Description of the task — Every entry that follows should be reproduced exactly.
*** Opening of Materials provided ***
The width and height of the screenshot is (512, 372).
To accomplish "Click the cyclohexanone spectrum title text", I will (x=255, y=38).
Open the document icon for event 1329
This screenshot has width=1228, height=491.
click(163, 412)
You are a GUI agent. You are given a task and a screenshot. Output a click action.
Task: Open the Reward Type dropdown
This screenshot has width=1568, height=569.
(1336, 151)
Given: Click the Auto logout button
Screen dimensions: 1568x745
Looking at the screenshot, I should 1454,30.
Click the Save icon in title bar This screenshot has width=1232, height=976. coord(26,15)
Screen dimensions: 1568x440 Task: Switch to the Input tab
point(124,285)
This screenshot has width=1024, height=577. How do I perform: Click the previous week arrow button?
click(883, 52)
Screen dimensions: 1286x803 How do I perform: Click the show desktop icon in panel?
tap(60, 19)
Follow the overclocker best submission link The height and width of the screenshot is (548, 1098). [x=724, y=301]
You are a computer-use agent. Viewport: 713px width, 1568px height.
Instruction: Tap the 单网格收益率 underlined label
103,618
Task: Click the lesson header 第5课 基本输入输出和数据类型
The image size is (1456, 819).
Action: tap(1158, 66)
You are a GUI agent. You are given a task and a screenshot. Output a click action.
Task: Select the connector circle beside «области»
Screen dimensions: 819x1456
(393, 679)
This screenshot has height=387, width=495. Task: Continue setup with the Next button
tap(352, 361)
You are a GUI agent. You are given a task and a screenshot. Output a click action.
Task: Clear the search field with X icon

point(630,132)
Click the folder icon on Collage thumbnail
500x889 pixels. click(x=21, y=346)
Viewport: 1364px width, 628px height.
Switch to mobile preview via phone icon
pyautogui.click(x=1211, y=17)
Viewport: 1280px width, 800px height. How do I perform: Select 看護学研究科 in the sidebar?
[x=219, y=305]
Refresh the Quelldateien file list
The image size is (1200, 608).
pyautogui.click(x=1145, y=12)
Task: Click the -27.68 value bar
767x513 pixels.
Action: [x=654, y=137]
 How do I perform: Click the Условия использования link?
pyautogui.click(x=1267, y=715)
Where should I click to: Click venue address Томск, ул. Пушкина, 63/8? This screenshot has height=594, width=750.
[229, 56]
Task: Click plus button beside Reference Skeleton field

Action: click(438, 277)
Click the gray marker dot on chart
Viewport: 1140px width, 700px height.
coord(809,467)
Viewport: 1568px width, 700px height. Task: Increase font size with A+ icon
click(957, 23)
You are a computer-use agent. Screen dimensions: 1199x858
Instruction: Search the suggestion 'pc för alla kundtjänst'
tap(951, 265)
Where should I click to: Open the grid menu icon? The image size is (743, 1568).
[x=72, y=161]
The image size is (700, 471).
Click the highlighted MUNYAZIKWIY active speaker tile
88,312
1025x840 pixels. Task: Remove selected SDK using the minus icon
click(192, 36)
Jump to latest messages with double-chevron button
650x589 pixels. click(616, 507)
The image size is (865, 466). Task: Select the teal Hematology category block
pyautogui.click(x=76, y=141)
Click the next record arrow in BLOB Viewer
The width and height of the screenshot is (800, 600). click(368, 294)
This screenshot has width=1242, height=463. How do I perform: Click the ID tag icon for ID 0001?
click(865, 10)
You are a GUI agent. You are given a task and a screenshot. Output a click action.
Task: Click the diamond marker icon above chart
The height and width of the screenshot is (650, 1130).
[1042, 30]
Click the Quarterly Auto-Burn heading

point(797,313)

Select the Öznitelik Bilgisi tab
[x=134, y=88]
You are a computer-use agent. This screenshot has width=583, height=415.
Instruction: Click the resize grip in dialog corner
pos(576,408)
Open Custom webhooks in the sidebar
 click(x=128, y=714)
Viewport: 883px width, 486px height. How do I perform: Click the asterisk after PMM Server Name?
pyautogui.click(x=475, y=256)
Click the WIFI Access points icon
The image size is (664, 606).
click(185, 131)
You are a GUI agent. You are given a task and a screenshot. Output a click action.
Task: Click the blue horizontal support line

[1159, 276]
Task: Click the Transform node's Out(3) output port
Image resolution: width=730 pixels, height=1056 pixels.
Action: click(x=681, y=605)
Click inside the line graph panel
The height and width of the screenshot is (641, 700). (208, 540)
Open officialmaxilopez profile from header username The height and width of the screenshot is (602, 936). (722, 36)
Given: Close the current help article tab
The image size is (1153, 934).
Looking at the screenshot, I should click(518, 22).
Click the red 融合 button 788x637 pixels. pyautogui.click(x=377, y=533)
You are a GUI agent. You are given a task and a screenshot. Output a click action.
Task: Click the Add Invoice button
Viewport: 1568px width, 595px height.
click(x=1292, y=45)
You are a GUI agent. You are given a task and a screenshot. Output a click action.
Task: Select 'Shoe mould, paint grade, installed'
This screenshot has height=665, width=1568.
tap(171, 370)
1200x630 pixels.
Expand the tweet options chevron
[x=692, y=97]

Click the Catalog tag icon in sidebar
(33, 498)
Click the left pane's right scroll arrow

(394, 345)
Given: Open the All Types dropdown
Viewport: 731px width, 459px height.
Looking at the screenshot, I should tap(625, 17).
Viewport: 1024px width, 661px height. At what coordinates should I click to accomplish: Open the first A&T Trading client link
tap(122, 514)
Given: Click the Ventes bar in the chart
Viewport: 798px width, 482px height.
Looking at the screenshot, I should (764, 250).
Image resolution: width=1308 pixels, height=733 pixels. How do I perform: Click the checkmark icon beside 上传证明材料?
*** Close of Materials provided ***
Completed exercise —
The width and height of the screenshot is (512, 372).
To accomplish "Click the cyclohexanone spectrum title text", I will (x=255, y=38).
Open the document icon for event 1329
This screenshot has width=1228, height=491.
click(163, 412)
You are a GUI agent. You are given a task and a screenshot. Output a click action.
Task: Open the Reward Type dropdown
This screenshot has width=1568, height=569.
(1336, 151)
Given: Click the Auto logout button
Screen dimensions: 1568x745
Looking at the screenshot, I should 1454,30.
Click the Save icon in title bar This screenshot has width=1232, height=976. coord(26,15)
Screen dimensions: 1568x440 Task: Switch to the Input tab
point(124,285)
This screenshot has width=1024, height=577. How do I perform: Click the previous week arrow button?
click(883, 52)
Screen dimensions: 1286x803 How do I perform: Click the show desktop icon in panel?
tap(60, 19)
Follow the overclocker best submission link The height and width of the screenshot is (548, 1098). [x=724, y=301]
You are a computer-use agent. Viewport: 713px width, 1568px height.
Instruction: Tap the 单网格收益率 underlined label
103,618
Task: Click the lesson header 第5课 基本输入输出和数据类型
The image size is (1456, 819).
Action: tap(1158, 66)
You are a GUI agent. You are given a task and a screenshot. Output a click action.
Task: Select the connector circle beside «области»
Screen dimensions: 819x1456
(393, 679)
This screenshot has height=387, width=495. Task: Continue setup with the Next button
tap(352, 361)
You are a GUI agent. You are given a task and a screenshot. Output a click action.
Task: Clear the search field with X icon

point(630,132)
Click the folder icon on Collage thumbnail
500x889 pixels. click(x=21, y=346)
Viewport: 1364px width, 628px height.
Switch to mobile preview via phone icon
pyautogui.click(x=1211, y=17)
Viewport: 1280px width, 800px height. How do I perform: Select 看護学研究科 in the sidebar?
[x=219, y=305]
Refresh the Quelldateien file list
The image size is (1200, 608).
pyautogui.click(x=1145, y=12)
Task: Click the -27.68 value bar
767x513 pixels.
Action: [x=654, y=137]
 How do I perform: Click the Условия использования link?
pyautogui.click(x=1267, y=715)
Where should I click to: Click venue address Томск, ул. Пушкина, 63/8? This screenshot has height=594, width=750.
[229, 56]
Task: Click plus button beside Reference Skeleton field

Action: click(438, 277)
Click the gray marker dot on chart
Viewport: 1140px width, 700px height.
coord(809,467)
Viewport: 1568px width, 700px height. Task: Increase font size with A+ icon
click(957, 23)
You are a computer-use agent. Screen dimensions: 1199x858
Instruction: Search the suggestion 'pc för alla kundtjänst'
tap(951, 265)
Where should I click to: Open the grid menu icon? The image size is (743, 1568).
[x=72, y=161]
The image size is (700, 471).
Click the highlighted MUNYAZIKWIY active speaker tile
88,312
1025x840 pixels. Task: Remove selected SDK using the minus icon
click(192, 36)
Jump to latest messages with double-chevron button
650x589 pixels. click(616, 507)
The image size is (865, 466). Task: Select the teal Hematology category block
pyautogui.click(x=76, y=141)
Click the next record arrow in BLOB Viewer
The width and height of the screenshot is (800, 600). click(368, 294)
This screenshot has width=1242, height=463. How do I perform: Click the ID tag icon for ID 0001?
click(865, 10)
You are a GUI agent. You are given a task and a screenshot. Output a click action.
Task: Click the diamond marker icon above chart
The height and width of the screenshot is (650, 1130).
[1042, 30]
Click the Quarterly Auto-Burn heading

point(797,313)

Select the Öznitelik Bilgisi tab
[x=134, y=88]
You are a computer-use agent. This screenshot has width=583, height=415.
Instruction: Click the resize grip in dialog corner
pos(576,408)
Open Custom webhooks in the sidebar
 click(x=128, y=714)
Viewport: 883px width, 486px height. How do I perform: Click the asterisk after PMM Server Name?
pyautogui.click(x=475, y=256)
Click the WIFI Access points icon
The image size is (664, 606).
click(185, 131)
You are a GUI agent. You are given a task and a screenshot. Output a click action.
Task: Click the blue horizontal support line

[1159, 276]
Task: Click the Transform node's Out(3) output port
Image resolution: width=730 pixels, height=1056 pixels.
Action: click(x=681, y=605)
Click inside the line graph panel
The height and width of the screenshot is (641, 700). (208, 540)
Open officialmaxilopez profile from header username The height and width of the screenshot is (602, 936). (722, 36)
Given: Close the current help article tab
The image size is (1153, 934).
Looking at the screenshot, I should click(518, 22).
Click the red 融合 button 788x637 pixels. pyautogui.click(x=377, y=533)
You are a GUI agent. You are given a task and a screenshot. Output a click action.
Task: Click the Add Invoice button
Viewport: 1568px width, 595px height.
click(x=1292, y=45)
You are a GUI agent. You are given a task and a screenshot. Output a click action.
Task: Select 'Shoe mould, paint grade, installed'
This screenshot has height=665, width=1568.
tap(171, 370)
1200x630 pixels.
Expand the tweet options chevron
[x=692, y=97]

Click the Catalog tag icon in sidebar
(33, 498)
Click the left pane's right scroll arrow

(394, 345)
Given: Open the All Types dropdown
Viewport: 731px width, 459px height.
Looking at the screenshot, I should tap(625, 17).
Viewport: 1024px width, 661px height. At what coordinates should I click to accomplish: Open the first A&T Trading client link
tap(122, 514)
Given: Click the Ventes bar in the chart
Viewport: 798px width, 482px height.
Looking at the screenshot, I should (764, 250).
Image resolution: width=1308 pixels, height=733 pixels. How do I perform: Click the checkmark icon beside 上传证明材料?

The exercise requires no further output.